Collected data entries
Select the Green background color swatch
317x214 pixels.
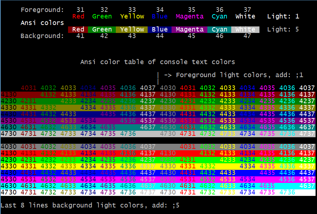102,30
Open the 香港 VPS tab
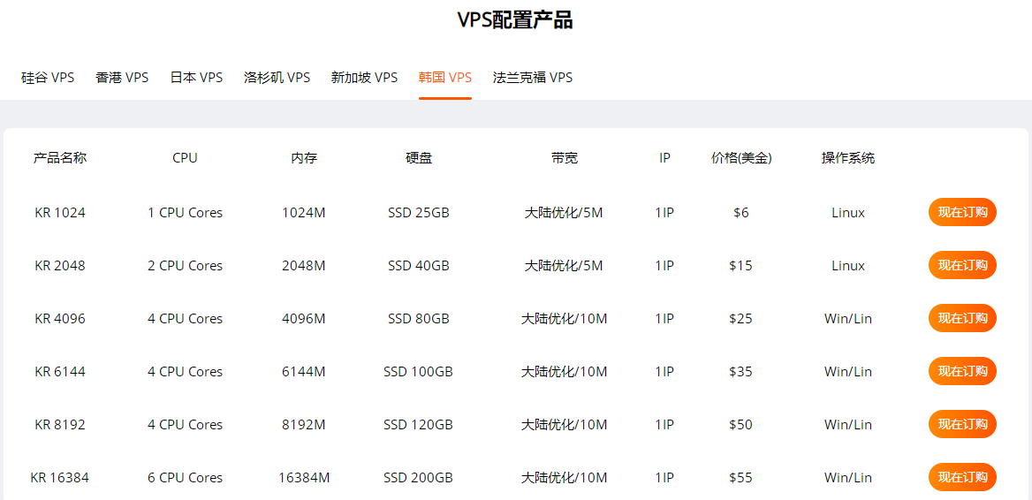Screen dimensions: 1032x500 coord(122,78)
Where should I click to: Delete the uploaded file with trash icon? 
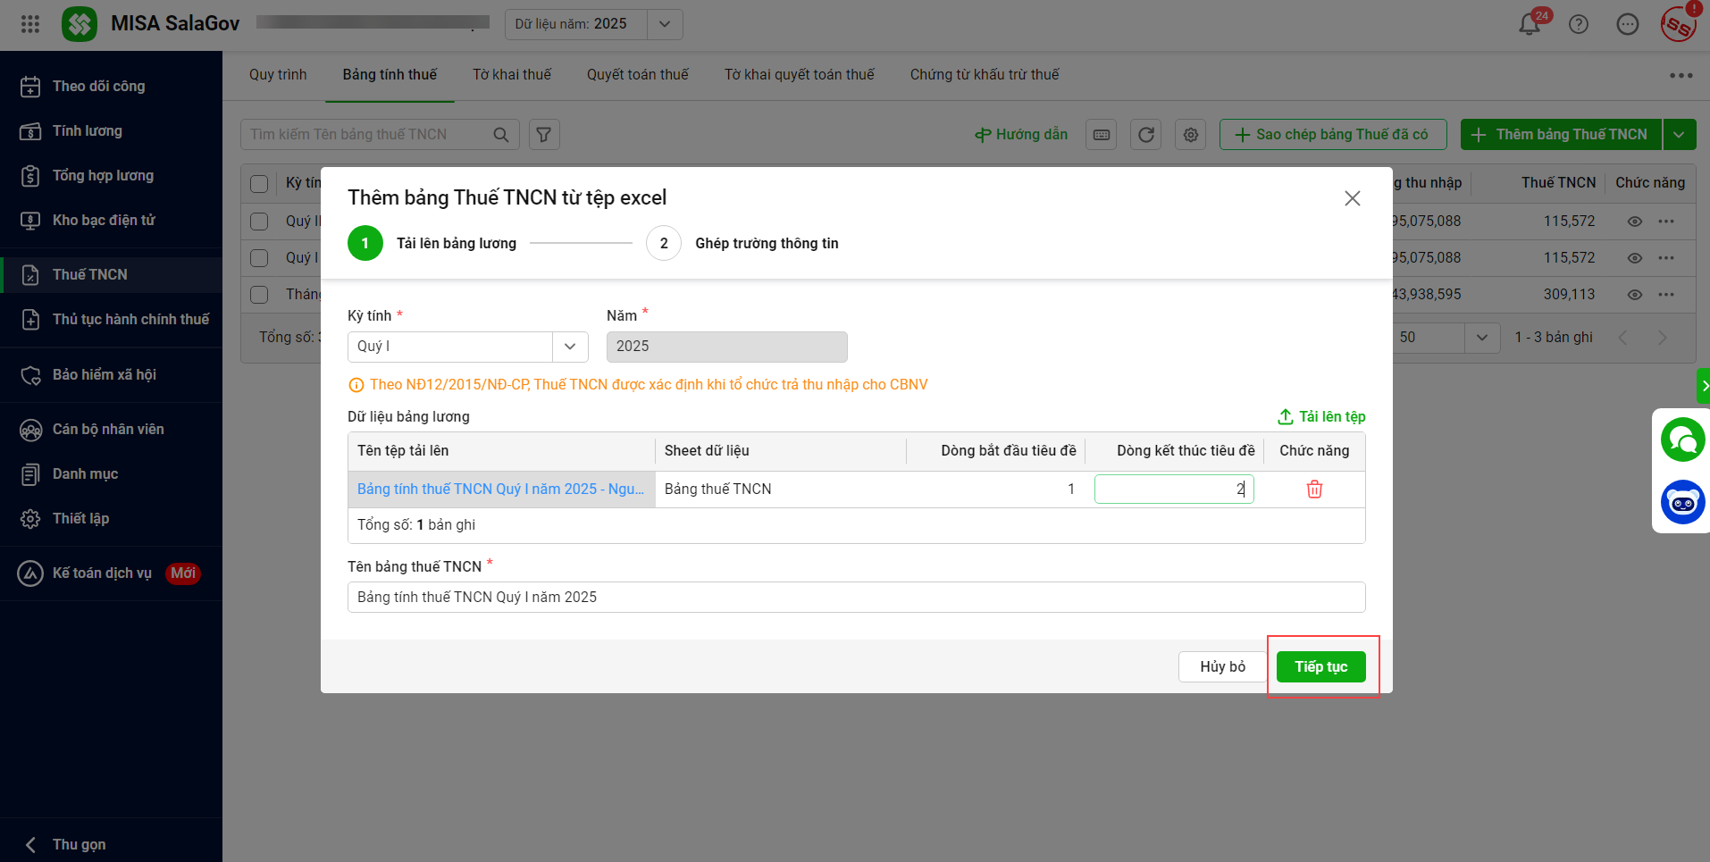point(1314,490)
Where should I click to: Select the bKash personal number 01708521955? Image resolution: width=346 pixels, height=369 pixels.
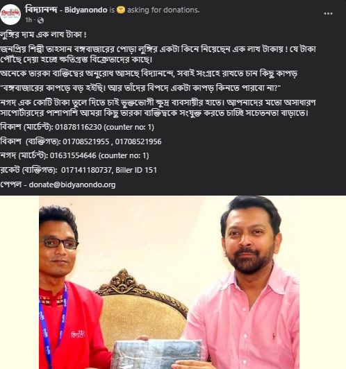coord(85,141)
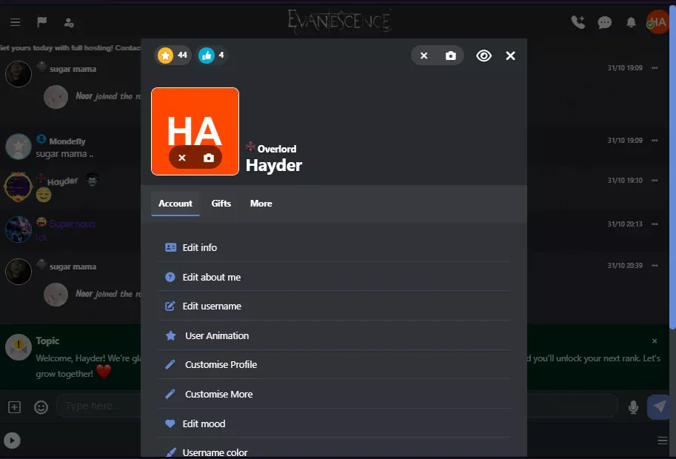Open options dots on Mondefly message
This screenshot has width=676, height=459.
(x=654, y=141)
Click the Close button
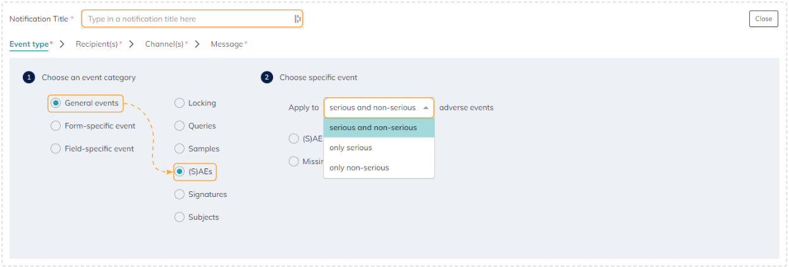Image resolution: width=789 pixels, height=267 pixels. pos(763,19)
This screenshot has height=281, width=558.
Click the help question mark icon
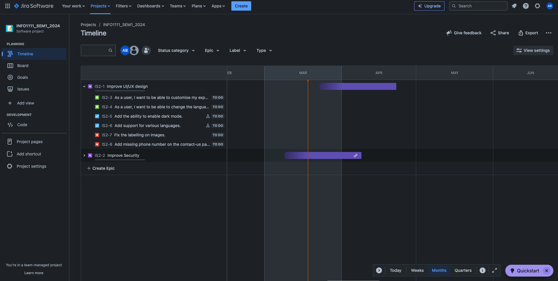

| Task to complete |
Taking each record in turn, retype it exactly and drop any picture.

| Written solution |
Select the Green background color swatch
317x214 pixels.
102,30
Open the 香港 VPS tab
Screen dimensions: 1032x500 coord(122,78)
Where should I click to: Delete the uploaded file with trash icon? 
point(1314,490)
Where should I click to: Select the bKash personal number 01708521955? Image resolution: width=346 pixels, height=369 pixels.
coord(85,141)
Open options dots on Mondefly message
This screenshot has width=676, height=459.
(x=654, y=141)
Click the Close button
Image resolution: width=789 pixels, height=267 pixels. pos(763,19)
This screenshot has height=281, width=558.
Click the help question mark icon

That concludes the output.